It was generally believed that u-PA, in contrast to t-PA, is involved principally in extravascular plasminogen activation rather than fibrinolysis, but recent gene inactivation studies have put this concept into question. Gene-targeted mice deficient in the u-PA gene developed spontaneous intravascular fibrin deposition, whereas those deficient in the t-PA gene did not, suggesting that u-PA has an important biologic role in fibrinolysis. At the same time, the u-PA knockout mice had unimpaired lysis of plasma clots injected into the jugular vein, indicating that platelet-poor clots were lysed by endogenous t-PA rather than u-PA.10 This is consistent with a previous study, showing that spontaneous clot lysis by endogenous u-PA was platelet-dependent in contrast to that by endogenous t-PA.11 In another recent study, fibrin deposition in endotoxin-treated mice correlated with “changes in u-PA mRNA, but not t-PA mRNA” and it was concluded that t-PA was not “essential for fibrin deposition/dissolution in this murine model” whereas u-PA was,12 further testifying to its biologic role in intravascular fibrinolysis.

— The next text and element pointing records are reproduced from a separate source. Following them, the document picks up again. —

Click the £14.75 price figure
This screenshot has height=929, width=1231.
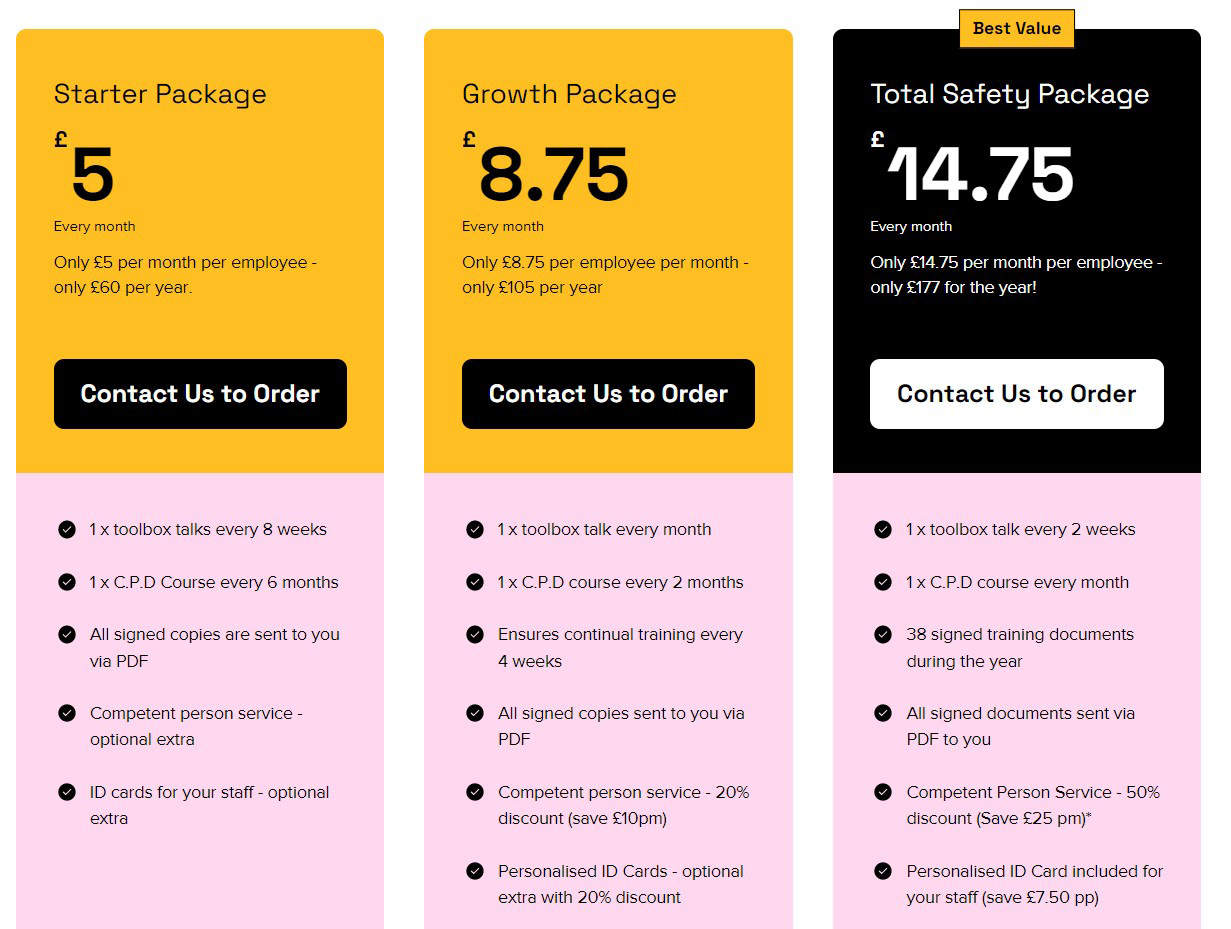pos(981,175)
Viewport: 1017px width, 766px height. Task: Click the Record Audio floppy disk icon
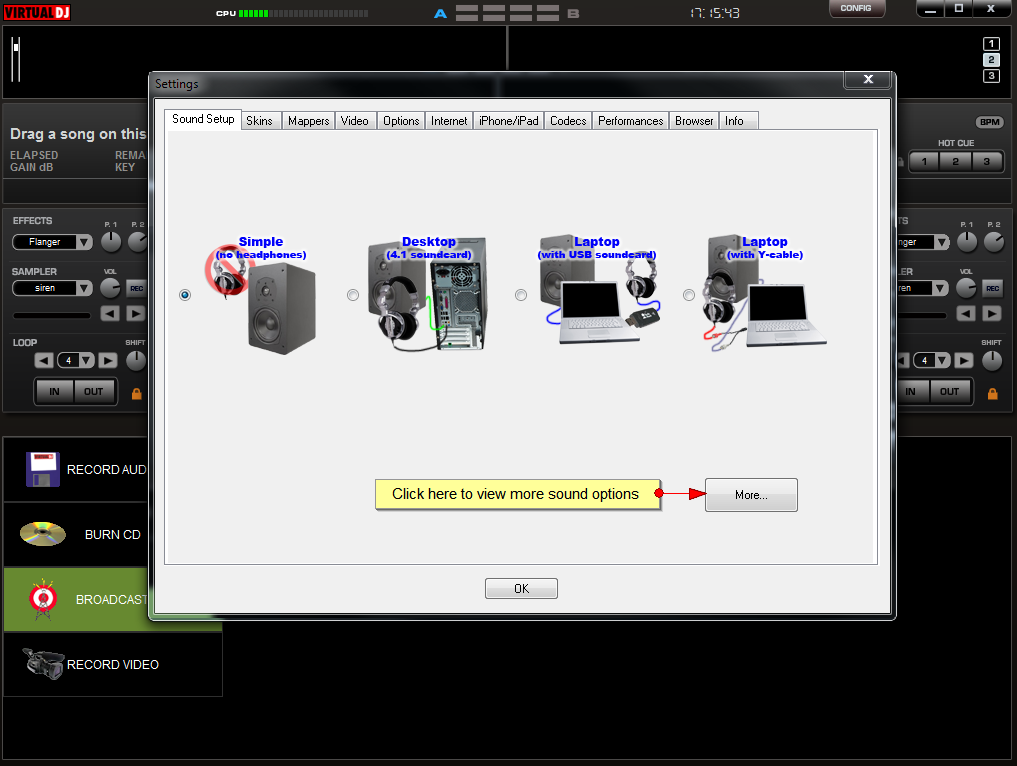pyautogui.click(x=43, y=469)
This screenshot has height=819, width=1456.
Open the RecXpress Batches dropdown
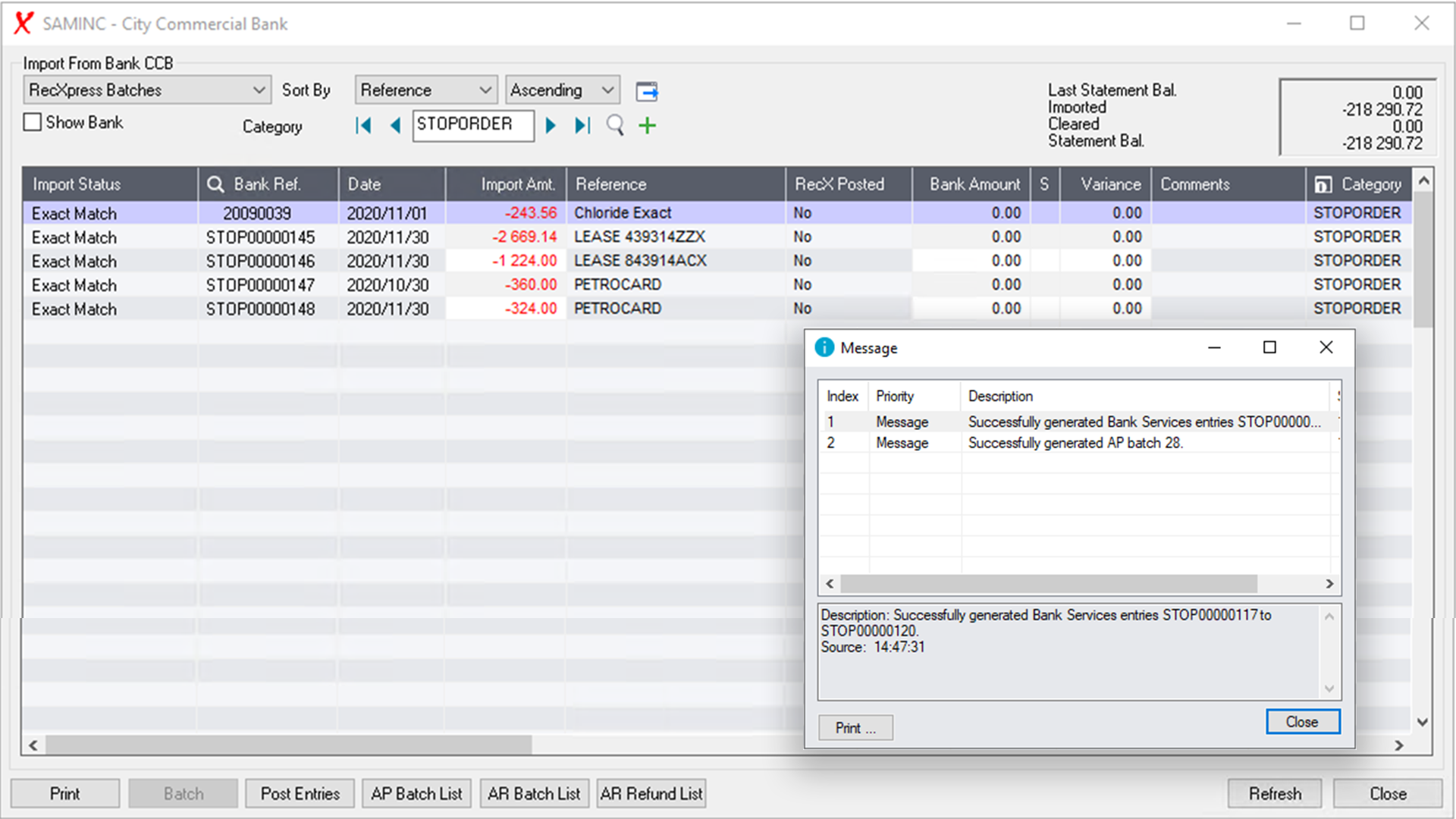point(146,89)
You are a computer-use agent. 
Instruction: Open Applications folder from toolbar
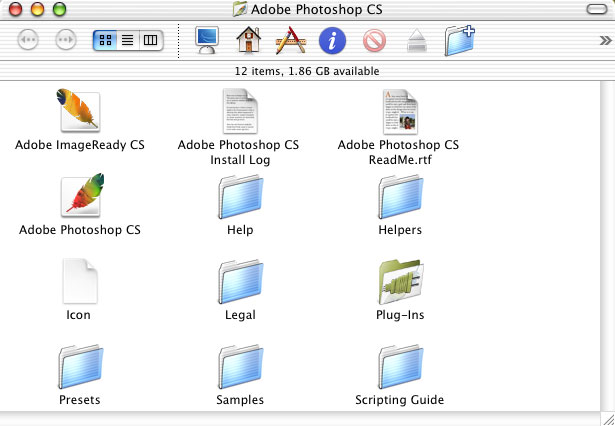pos(290,41)
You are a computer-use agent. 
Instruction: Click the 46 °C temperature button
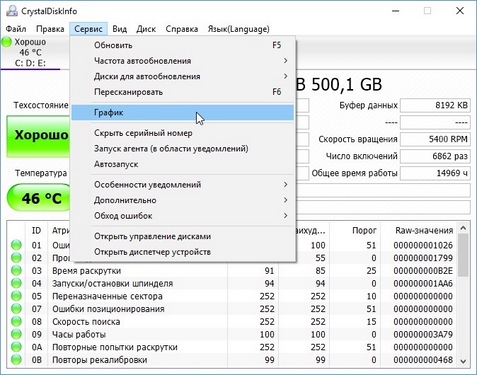click(39, 198)
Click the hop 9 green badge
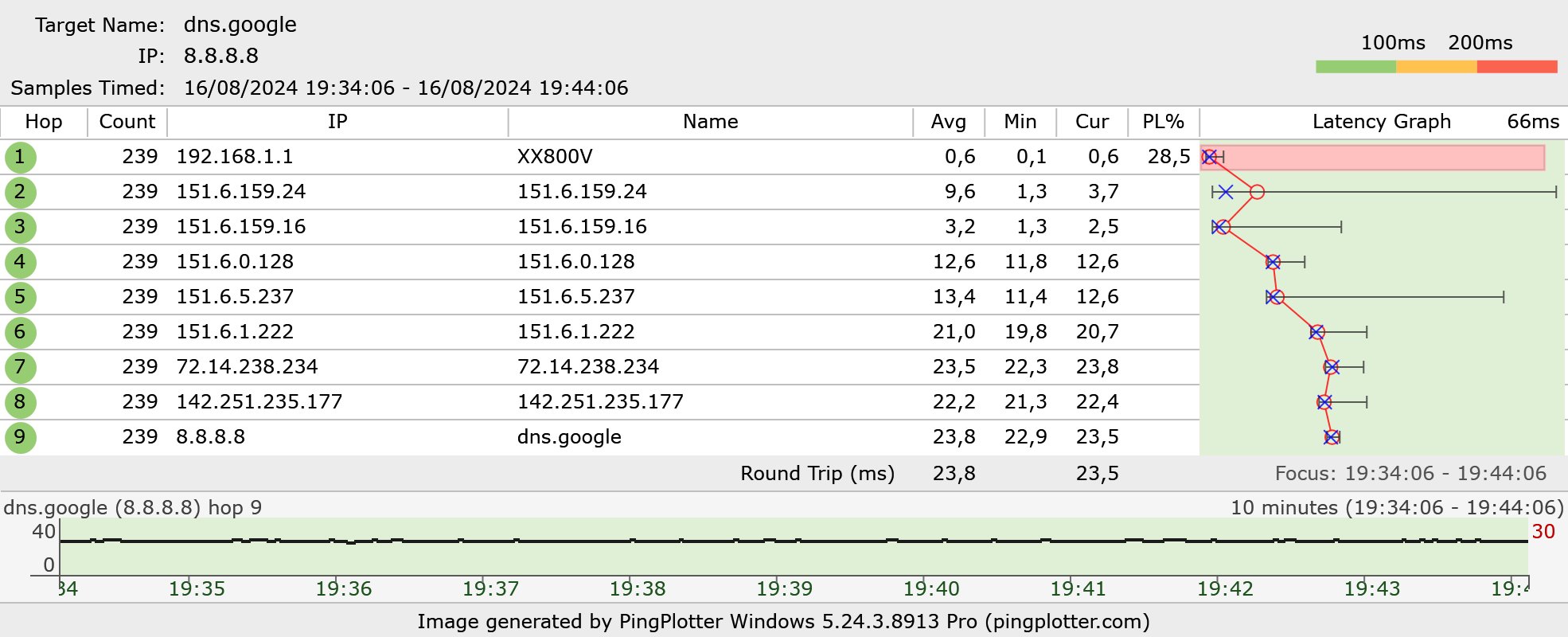The image size is (1568, 637). 20,437
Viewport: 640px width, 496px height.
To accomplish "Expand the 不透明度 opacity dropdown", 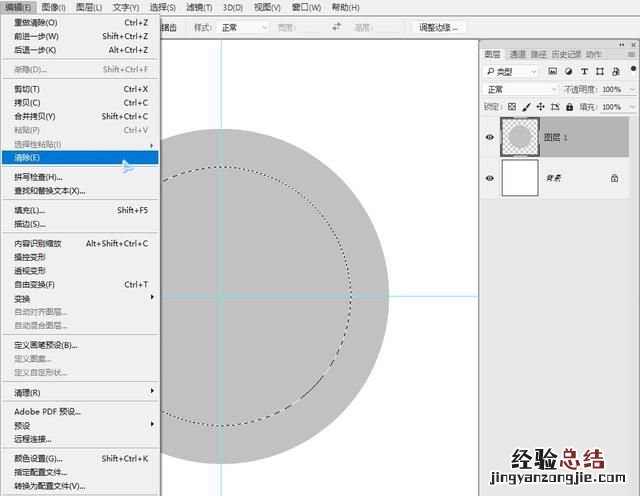I will pos(632,89).
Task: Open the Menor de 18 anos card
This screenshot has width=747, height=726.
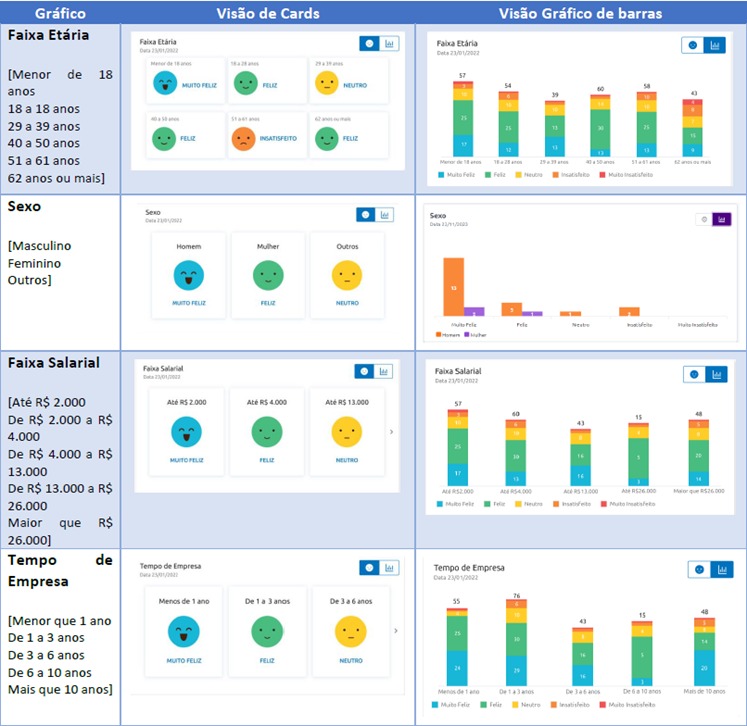Action: [185, 81]
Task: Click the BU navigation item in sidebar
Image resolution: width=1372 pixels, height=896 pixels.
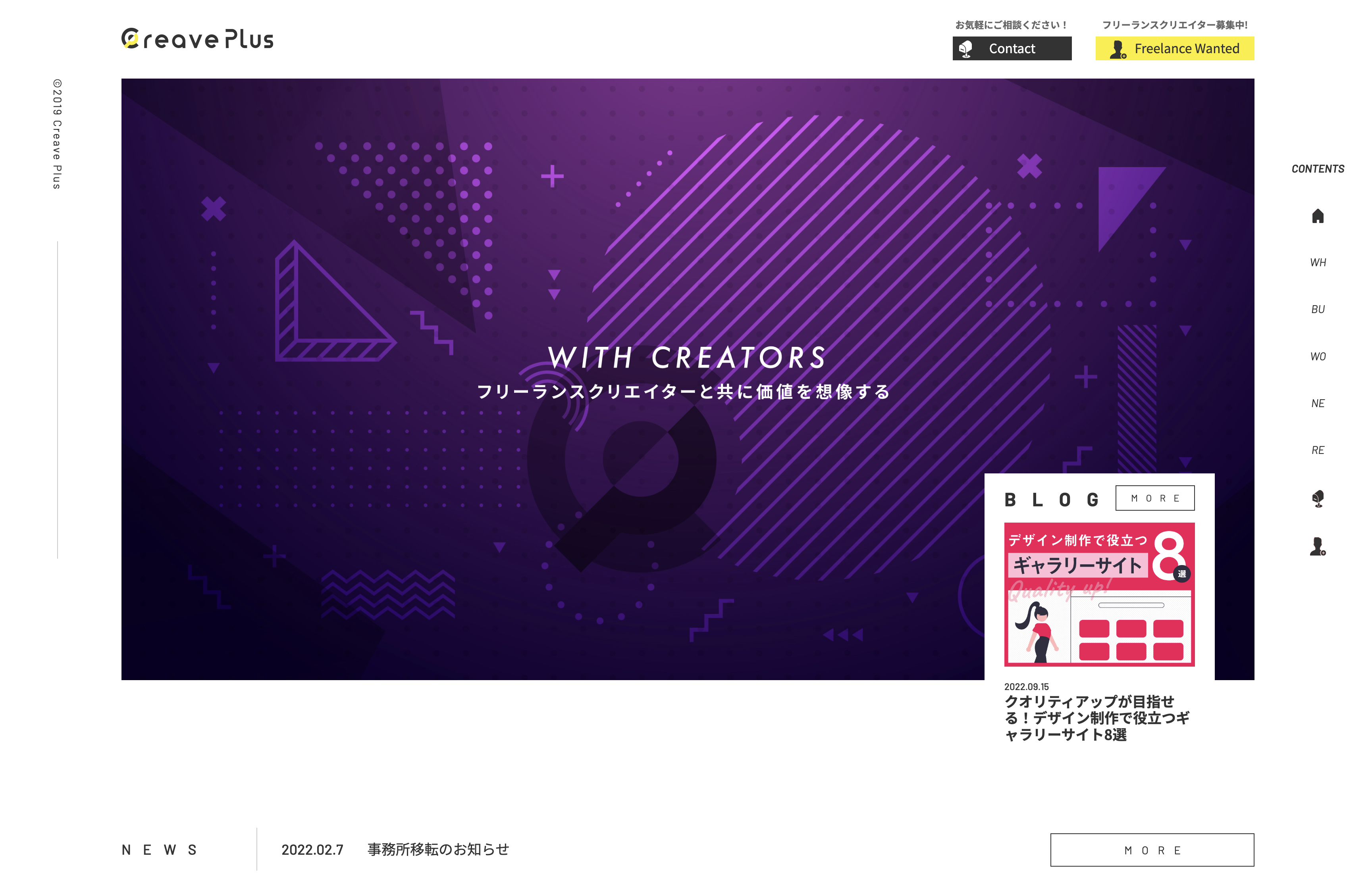Action: click(1317, 308)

Platelets are carriers of u-PA, as scu-PA was shown to be associated with the outer leaflet of the platelet membrane13 and it was estimated that about 20% of the u-PA intrinsic to blood was tightly associated with platelets.14 Platelet uptake of scu-PA from the ambient plasma or whole blood was also demonstrated12 and found to be related to a novel receptor on the platelet surface different from that on other cells.15 Based on these findings, we have postulated that platelets may help mediate fibrinolysis by scu-PA.

Single-chain u-PA is a proenzyme, which is activated by enzymatic cleavage at Lys¹⁵⁸-Ile^{159 16} by plasmin17 or kallikrein.18 By contrast, thrombin inactivates scu-PA¹⁹ by cleavage at Arg¹⁵⁶-Phe¹⁵⁷,18 two residues from the activation site. This thrombin-generated two-chain u-PA, which has been referred to as thromb-UK,20 is relatively highly resistant to activation by plasmin,20 but has recently been shown by Nauland and Rijken21 to be sensitive to activation by lysosomal dipeptidyl-peptidase I or cathepsin C, which removes the N-terminal dipeptide from the B chain of thromb-UK by cleaving the Lys¹⁵⁸-Ile¹⁵⁹ bond.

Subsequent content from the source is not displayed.